Her suite is the one in the middle.

After our last hunt on the 3rd, I put her in the shop for the night. The nights were getting down to 7 or 8 degrees. I weighed her when I transferred her to the mews and she weighed 1071. So I deducted that by putting her in the shop where she didn't need to burn that many calories to keep warm was going to change our weight regime. When I was leaving her outside at night, she was holding pretty steady at 1021 grams, no matter what I fed her.

Saturday was supposed to be her regular flying day, but when I went to pick her up, she wouldn't stay on the fist long enough for me to get one of her jesses. She was obviously too fat to hunt. I tried her several times during the day, but she refused to hang around long enough for me to take her outside. The change in her housing had her a bit confused, but the fact remained that she just wasn't hungry enough to hang around long enough to go hunting. I checked on her a couple of times during the day to make sure she was OK, and on one of my trips out there, I couldn't see her, so I started in to see where she was. She flew up to the perch from the ground by the door. Then I remembered that there was a Mouse or a Rat hole gnawed in the corner that went into the other mews. I think the mouse population is in trouble. It was obvious from some debris on one of the perches that she had been scrounging around on the floor. Perhaps that was the source of her recent weight problem.


We had a warm front coming in and the temperature last night was only 22 degrees. I got everything ready around noon to go hunting. She was much more willing to stay with me this time. Three days without food does much for her ability to focus. Her weight today was back to 1021.

Today I went to an area that I had only hunted once this year. Its not very big at all and it varies from Sage to Greasewood, then to pasture. We had one pretty intense flight in the Sage, where she took four shots at him barely missing by inches before she quit trying. I really wasn't seeing that many Jacks in the Sage, so I went to the area that the greasewood was the prevailing cover, not finding much there either.  I then decided to hunt the edge of the pasture. To all appearances there was nothing there for a Jack to hide, but quite often they choose such spots when the heavy cover is hunted too often. The advantage of that type of cover is that they tend to wait until they have no choice but to flush because of your proximity to them. I had guessed right this time and one flushed about 15 yards to our right and she burned him down in 20 feet. Its actually pretty rare to be able to see the entire flight, it mostly takes place far enough away that the only indication is the Jacks death scream when she finally grabs them.  

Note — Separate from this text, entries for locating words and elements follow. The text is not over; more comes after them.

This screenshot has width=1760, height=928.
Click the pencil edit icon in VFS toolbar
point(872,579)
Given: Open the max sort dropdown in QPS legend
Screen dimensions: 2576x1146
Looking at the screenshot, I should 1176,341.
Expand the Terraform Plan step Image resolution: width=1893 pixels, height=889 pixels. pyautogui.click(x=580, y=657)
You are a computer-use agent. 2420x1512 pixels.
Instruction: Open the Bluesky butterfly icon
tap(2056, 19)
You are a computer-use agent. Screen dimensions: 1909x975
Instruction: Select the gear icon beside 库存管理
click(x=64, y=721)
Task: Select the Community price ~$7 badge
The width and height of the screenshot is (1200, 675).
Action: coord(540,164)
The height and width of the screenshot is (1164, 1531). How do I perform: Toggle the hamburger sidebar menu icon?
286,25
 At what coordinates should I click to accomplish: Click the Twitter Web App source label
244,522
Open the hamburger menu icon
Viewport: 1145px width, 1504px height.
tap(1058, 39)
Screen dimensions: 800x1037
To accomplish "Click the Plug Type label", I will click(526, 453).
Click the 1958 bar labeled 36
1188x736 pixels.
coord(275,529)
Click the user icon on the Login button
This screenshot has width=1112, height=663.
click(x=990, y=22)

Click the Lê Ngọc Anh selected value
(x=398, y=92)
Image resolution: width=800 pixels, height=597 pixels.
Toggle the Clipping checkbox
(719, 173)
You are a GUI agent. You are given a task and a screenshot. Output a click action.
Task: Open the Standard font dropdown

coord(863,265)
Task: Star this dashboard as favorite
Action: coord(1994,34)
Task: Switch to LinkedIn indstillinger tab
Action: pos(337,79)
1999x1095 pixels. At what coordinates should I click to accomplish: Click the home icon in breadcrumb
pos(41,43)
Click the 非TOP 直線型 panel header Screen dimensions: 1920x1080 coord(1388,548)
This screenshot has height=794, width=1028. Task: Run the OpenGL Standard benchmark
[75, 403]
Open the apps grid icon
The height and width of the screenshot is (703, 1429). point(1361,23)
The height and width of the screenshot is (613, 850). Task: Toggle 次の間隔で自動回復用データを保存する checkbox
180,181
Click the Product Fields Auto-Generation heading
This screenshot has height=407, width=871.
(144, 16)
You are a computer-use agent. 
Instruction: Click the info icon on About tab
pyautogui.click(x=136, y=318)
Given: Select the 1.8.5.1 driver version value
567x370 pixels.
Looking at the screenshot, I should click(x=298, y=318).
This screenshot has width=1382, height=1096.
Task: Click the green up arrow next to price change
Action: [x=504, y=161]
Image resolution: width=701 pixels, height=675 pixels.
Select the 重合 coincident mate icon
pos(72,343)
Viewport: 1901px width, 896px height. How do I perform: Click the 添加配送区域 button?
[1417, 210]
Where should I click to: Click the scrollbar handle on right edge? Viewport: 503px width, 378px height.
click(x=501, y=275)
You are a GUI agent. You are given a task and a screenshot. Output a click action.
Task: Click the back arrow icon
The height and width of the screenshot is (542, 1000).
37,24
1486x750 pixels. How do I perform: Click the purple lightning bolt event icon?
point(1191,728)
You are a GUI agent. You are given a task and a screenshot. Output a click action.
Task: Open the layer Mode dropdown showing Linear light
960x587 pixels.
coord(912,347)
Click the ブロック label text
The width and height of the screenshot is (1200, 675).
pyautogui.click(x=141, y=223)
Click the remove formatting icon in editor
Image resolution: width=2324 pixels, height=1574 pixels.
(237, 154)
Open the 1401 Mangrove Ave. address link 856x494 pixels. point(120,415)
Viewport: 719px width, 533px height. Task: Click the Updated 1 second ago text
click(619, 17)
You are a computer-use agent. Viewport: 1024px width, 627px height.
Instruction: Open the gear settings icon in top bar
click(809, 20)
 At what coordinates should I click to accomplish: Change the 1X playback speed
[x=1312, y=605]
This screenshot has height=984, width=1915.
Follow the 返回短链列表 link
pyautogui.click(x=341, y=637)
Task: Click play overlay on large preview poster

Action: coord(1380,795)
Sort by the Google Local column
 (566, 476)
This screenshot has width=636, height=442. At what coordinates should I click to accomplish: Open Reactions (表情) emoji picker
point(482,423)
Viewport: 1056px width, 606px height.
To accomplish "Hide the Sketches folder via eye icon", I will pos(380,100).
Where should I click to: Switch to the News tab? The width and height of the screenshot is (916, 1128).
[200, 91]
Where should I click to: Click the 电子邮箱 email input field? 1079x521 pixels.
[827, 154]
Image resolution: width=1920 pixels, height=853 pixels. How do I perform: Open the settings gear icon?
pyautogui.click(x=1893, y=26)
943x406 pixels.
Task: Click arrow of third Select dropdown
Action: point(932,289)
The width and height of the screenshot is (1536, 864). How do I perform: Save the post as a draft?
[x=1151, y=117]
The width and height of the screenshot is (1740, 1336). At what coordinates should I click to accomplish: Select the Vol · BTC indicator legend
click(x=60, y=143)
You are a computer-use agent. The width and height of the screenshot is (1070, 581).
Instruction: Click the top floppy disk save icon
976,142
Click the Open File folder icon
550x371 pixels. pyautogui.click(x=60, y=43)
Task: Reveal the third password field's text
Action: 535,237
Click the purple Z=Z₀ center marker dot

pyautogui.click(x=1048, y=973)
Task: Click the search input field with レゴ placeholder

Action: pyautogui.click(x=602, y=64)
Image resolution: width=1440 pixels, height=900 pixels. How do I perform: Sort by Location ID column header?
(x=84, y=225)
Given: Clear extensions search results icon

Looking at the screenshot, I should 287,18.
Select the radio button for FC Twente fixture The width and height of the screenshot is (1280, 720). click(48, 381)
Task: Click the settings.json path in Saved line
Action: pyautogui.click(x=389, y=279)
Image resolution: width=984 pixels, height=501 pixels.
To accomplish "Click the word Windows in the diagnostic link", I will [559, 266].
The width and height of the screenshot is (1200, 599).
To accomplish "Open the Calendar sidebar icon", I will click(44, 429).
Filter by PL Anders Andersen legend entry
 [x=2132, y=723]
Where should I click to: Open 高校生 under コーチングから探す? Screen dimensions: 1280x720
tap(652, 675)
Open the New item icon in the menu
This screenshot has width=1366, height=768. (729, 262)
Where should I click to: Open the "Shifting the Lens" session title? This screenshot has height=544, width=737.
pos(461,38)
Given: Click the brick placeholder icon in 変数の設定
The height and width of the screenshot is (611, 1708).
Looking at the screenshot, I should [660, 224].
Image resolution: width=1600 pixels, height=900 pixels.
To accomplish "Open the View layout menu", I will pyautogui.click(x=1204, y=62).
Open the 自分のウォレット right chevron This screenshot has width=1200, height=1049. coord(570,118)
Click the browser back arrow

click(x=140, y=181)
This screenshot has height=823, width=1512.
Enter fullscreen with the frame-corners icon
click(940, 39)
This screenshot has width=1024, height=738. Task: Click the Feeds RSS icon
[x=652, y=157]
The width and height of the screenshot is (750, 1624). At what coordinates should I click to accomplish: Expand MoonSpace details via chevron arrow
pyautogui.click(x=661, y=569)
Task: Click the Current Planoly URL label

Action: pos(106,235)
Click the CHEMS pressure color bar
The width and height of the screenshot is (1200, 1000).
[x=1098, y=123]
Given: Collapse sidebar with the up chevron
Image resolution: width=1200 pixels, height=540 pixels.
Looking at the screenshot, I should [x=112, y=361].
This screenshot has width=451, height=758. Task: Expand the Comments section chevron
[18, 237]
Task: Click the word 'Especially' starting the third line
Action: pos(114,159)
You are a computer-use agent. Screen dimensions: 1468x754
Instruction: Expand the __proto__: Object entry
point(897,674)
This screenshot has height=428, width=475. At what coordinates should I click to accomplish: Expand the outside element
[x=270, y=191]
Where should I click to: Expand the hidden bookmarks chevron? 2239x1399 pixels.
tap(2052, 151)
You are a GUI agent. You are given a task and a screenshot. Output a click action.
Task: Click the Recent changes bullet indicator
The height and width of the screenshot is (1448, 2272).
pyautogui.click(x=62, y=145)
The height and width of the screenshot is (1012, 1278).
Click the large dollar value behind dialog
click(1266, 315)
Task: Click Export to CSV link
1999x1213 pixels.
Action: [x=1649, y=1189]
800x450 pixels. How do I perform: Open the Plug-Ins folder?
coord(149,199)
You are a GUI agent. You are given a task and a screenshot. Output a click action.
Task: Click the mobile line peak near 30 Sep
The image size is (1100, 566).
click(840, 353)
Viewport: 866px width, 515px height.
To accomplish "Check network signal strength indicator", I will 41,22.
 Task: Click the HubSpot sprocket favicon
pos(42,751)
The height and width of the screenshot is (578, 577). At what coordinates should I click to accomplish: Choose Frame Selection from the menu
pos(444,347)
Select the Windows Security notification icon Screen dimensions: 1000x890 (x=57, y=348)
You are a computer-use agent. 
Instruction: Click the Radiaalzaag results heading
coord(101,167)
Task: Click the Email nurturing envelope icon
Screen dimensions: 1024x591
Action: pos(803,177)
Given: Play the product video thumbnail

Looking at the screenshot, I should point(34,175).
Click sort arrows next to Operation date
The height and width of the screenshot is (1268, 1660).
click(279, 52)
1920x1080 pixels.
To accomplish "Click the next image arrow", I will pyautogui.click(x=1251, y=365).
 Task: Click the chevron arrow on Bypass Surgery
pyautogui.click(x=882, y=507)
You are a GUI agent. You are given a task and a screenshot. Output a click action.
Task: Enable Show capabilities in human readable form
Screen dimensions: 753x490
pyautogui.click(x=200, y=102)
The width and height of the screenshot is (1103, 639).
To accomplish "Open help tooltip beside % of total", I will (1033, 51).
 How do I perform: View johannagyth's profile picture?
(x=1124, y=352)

I won't be hunting tuesday as I normally would and it is time for her to have a casting, so I gave her the head to eat when I put her back in the mews. That should hold her over for a few days.



"Castings" consists of hair, bones, and other nondigestible stuff that cleans the crop, and is regurgitated the next day. Raptors store the meat from their prey in their crop until the stomach is empty, they will then force it into their stomach to digest. The things that are not digestible serve to clean their crop when it is "cast " up the next day. In the normal course of events in the wild, they will cast every morning before they hunt for another meal. In captivity their food consists of raw meat with little to no wastage. Therefore it is necessary to make sure that they have enough "castings" on a regular basis to maintain their health. Since she does not feed on the actual kill, the food that she gets rarely has hair in it. Therefore I have to give her something that does have casting material in it. I prefer to "gorge" her once a week and the casting can be incorporated in that meal. I have found that the Jack's head is quite nutritious and serves that purpose. All the bones also serve to keep her beak from growing too long as well.


1 comment:

  1. Glad to see you're hunting. This time of year the smart surviving jacks are in the field and they make for harder flights for the birds which in turn makes them smarter hunters in my humble opinion.